Let’s be realistic for just one minute – multiple aspects of my life are not going as planned, and I constantly feel at war with the university and their pathetic, tyrannical policies. Imagine for a second a ladder; suppose I manage to climb myself up to the second to last rung and there’s an evil woman by the name of “UT” holding a frying pan waiting to send me plummeting to the ground beneath with a simple whisk of her arms. Granted that I am me and the woman is an idiot, I will (of course) devise some sort of alternative plan to access the pinnacle if not for the sole purpose of removing that pan from UT’s death-grip hands. The process of exuding such an effort does not bother me, but the fact that UT instates these useless policies in the first place simply boggles my mind, aside from the fact that I know it’s doing so to sustain its authority and hold on its students, allowing them no room for freedom and, essentially, colonizing their mind. Well, I refuse to be colonized and I will find some sort of loophole. I always do.
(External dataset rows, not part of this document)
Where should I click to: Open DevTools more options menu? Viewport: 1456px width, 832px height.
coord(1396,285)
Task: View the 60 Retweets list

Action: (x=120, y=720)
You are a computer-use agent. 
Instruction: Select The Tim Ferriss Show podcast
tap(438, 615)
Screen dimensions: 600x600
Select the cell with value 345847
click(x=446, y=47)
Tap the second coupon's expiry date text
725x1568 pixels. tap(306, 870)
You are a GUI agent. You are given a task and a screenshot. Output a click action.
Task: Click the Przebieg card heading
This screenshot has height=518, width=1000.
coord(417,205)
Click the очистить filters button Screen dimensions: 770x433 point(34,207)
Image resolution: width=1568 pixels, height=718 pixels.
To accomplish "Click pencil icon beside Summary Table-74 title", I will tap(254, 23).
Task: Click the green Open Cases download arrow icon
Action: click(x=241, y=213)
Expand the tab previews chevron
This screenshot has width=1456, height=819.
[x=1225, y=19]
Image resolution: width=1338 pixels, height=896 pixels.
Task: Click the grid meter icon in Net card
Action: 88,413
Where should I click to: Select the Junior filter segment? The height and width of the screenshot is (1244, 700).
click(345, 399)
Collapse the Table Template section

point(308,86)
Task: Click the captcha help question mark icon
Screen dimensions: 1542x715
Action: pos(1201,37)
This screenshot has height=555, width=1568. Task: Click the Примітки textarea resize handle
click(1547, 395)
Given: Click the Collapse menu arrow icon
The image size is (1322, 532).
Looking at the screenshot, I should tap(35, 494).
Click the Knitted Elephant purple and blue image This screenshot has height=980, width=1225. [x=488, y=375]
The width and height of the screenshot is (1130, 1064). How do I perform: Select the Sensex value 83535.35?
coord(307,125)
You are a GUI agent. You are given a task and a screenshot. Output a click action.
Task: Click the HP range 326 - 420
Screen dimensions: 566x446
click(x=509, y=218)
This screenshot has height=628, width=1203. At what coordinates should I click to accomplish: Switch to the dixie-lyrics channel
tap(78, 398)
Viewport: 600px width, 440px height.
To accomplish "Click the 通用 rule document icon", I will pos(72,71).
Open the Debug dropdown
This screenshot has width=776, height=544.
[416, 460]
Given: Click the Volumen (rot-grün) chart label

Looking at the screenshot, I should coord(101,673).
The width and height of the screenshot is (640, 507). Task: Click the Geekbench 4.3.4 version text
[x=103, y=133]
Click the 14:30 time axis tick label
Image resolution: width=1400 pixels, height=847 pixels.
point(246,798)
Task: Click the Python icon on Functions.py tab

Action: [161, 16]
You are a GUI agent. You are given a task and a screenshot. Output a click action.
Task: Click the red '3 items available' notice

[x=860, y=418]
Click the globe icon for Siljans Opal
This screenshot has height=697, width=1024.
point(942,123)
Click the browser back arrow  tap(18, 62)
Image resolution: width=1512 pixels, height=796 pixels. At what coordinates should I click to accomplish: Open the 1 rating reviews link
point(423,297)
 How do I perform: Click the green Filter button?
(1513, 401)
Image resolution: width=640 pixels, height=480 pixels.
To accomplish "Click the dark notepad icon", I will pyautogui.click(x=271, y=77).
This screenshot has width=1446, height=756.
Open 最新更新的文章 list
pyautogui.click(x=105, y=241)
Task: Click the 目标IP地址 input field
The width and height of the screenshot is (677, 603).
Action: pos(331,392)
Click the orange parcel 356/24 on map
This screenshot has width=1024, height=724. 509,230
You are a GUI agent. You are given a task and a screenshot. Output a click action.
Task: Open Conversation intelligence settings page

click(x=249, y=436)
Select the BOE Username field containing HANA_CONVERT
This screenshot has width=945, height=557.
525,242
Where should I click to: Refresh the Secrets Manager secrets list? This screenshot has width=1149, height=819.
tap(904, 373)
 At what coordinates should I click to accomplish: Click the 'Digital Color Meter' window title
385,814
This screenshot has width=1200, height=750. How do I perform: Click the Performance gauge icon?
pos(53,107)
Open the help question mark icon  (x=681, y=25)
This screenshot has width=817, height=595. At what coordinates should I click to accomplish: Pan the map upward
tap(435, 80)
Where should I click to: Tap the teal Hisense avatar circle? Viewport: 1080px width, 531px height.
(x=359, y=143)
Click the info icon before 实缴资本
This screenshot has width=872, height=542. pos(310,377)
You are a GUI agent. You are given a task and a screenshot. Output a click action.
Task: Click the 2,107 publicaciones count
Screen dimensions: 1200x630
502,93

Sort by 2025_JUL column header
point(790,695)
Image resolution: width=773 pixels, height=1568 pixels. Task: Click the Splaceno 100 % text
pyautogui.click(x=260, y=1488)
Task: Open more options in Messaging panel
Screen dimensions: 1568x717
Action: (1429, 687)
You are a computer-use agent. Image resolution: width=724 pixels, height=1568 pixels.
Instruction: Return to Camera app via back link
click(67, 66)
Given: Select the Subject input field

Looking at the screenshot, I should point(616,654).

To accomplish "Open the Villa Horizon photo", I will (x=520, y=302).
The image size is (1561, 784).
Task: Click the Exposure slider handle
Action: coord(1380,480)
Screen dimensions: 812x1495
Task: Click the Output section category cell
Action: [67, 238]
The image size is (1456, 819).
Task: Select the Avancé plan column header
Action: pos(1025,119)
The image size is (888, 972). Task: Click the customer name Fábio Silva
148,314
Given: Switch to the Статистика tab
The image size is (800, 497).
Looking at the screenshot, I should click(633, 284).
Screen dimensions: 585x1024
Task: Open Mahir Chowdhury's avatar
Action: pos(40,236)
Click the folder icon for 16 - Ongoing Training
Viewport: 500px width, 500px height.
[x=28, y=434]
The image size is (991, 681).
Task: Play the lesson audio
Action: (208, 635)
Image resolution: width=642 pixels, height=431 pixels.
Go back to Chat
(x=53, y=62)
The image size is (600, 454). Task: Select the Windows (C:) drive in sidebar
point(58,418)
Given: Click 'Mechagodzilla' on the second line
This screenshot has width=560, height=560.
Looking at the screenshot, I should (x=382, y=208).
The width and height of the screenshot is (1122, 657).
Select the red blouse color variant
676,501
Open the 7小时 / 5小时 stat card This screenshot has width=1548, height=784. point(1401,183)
I’m not angry; I’m discombobulated — all that plummeting muddles one’s brain. The College of Natural Sciences is the devil – not the professors, just the administrative officials.

Speaking of the devil…

I’ve been reading Dante’s The Divine Comedy, and although I can’t qualify myself as Christian, or even religious at that, I still did find the reading to be quite fascinating. The illusions and analogies presented are simply…well, divine. It is highly recommended to anyone who’s interested in a not-so-short, highly graphic read. For those who are familiar with Dante’s Inferno, I took a quick quiz online to see in which level of hell I would be placed taking into account Dante’s moral perspectives.

The Dante’s Inferno Test has sent you to the First Level of Hell – Limbo!

Charon ushers you across the river Acheron, and you find yourself upon the brink of grief’s abysmal valley. You are in Limbo, a place of sorrow without torment. You encounter a seven-walled castle, and within those walls you find rolling fresh meadows illuminated by the light of reason, whereabout many shades dwell. These are the virtuous pagans, the great philosophers and authors, unbaptised children, and others unfit to enter the kingdom of heaven. You share company with Caesar, Homer, Virgil, Socrates, and Aristotle. There is no punishment here, and the atmosphere is peaceful, yet sad.
Here is how you matched up against all the levels:

Level Score
Purgatory (Repenting Believers) Very Low
Level 1 – Limbo (Virtuous Non-Believers) Very High
Level 2 (Lustful) Very Low
Level 3 (Gluttonous) Moderate
Level 4 (Prodigal and Avaricious) Very Low
Level 5 (Wrathful and Gloomy) Low
Level 6 – The City of Dis (Heretics) Very High
Level 7 (Violent) Low
Level 8- the Malebolge (Fraudulent, Malicious, Panderers) Moderate
Level 9 – Cocytus (Treacherous) Low

Take the Dante’s Inferno Test
(Feel free to share your results with me.)

Seeing as how instead of paying attention in class I am typing about devils and circles, I best redirect my attention back to what I ought to be doing. Au revoir, my little munchkins!